■ TASK DESCRIPTION: Please repeat the listing exactly, with every line intact.

+ + +

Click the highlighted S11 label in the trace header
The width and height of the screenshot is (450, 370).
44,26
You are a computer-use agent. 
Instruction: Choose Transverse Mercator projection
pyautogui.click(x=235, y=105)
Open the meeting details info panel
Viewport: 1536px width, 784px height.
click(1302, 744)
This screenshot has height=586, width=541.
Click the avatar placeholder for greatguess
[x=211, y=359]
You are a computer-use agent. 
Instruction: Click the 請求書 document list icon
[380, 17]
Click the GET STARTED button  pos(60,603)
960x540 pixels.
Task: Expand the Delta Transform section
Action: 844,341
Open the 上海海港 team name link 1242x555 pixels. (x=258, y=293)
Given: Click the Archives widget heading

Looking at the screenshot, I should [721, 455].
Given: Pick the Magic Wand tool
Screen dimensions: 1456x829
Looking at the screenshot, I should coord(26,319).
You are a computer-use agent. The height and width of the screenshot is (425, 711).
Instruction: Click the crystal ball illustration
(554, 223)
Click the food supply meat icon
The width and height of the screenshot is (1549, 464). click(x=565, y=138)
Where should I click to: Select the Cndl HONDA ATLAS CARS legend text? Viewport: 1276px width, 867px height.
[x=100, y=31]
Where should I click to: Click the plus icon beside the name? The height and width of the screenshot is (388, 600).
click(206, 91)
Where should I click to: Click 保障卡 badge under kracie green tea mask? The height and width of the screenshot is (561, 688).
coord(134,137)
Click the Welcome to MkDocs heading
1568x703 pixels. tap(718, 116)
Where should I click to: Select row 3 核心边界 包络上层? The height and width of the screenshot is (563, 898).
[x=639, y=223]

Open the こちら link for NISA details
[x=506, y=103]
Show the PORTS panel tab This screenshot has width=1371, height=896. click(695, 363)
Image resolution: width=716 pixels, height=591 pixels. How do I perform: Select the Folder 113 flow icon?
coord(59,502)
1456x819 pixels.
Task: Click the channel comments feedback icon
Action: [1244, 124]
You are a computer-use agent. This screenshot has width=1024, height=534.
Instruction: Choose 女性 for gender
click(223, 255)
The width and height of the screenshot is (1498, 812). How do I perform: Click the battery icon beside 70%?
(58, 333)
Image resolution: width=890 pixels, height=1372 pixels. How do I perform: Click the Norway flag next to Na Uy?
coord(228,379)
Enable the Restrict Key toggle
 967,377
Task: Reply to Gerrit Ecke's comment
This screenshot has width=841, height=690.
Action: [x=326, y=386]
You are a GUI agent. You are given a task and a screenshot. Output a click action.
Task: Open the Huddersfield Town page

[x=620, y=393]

+ + +

■ WORKED SOLUTION:
Click the highlighted S11 label in the trace header
The width and height of the screenshot is (450, 370).
44,26
You are a computer-use agent. 
Instruction: Choose Transverse Mercator projection
pyautogui.click(x=235, y=105)
Open the meeting details info panel
Viewport: 1536px width, 784px height.
click(1302, 744)
This screenshot has height=586, width=541.
Click the avatar placeholder for greatguess
[x=211, y=359]
You are a computer-use agent. 
Instruction: Click the 請求書 document list icon
[380, 17]
Click the GET STARTED button  pos(60,603)
960x540 pixels.
Task: Expand the Delta Transform section
Action: 844,341
Open the 上海海港 team name link 1242x555 pixels. (x=258, y=293)
Given: Click the Archives widget heading

Looking at the screenshot, I should [721, 455].
Given: Pick the Magic Wand tool
Screen dimensions: 1456x829
Looking at the screenshot, I should coord(26,319).
You are a computer-use agent. The height and width of the screenshot is (425, 711).
Instruction: Click the crystal ball illustration
(554, 223)
Click the food supply meat icon
The width and height of the screenshot is (1549, 464). click(x=565, y=138)
Where should I click to: Select the Cndl HONDA ATLAS CARS legend text? Viewport: 1276px width, 867px height.
[x=100, y=31]
Where should I click to: Click the plus icon beside the name? The height and width of the screenshot is (388, 600).
click(206, 91)
Where should I click to: Click 保障卡 badge under kracie green tea mask? The height and width of the screenshot is (561, 688).
coord(134,137)
Click the Welcome to MkDocs heading
1568x703 pixels. tap(718, 116)
Where should I click to: Select row 3 核心边界 包络上层? The height and width of the screenshot is (563, 898).
[x=639, y=223]

Open the こちら link for NISA details
[x=506, y=103]
Show the PORTS panel tab This screenshot has width=1371, height=896. click(695, 363)
Image resolution: width=716 pixels, height=591 pixels. How do I perform: Select the Folder 113 flow icon?
coord(59,502)
1456x819 pixels.
Task: Click the channel comments feedback icon
Action: [1244, 124]
You are a computer-use agent. This screenshot has width=1024, height=534.
Instruction: Choose 女性 for gender
click(223, 255)
The width and height of the screenshot is (1498, 812). How do I perform: Click the battery icon beside 70%?
(58, 333)
Image resolution: width=890 pixels, height=1372 pixels. How do I perform: Click the Norway flag next to Na Uy?
coord(228,379)
Enable the Restrict Key toggle
 967,377
Task: Reply to Gerrit Ecke's comment
This screenshot has width=841, height=690.
Action: [x=326, y=386]
You are a GUI agent. You are given a task and a screenshot. Output a click action.
Task: Open the Huddersfield Town page

[x=620, y=393]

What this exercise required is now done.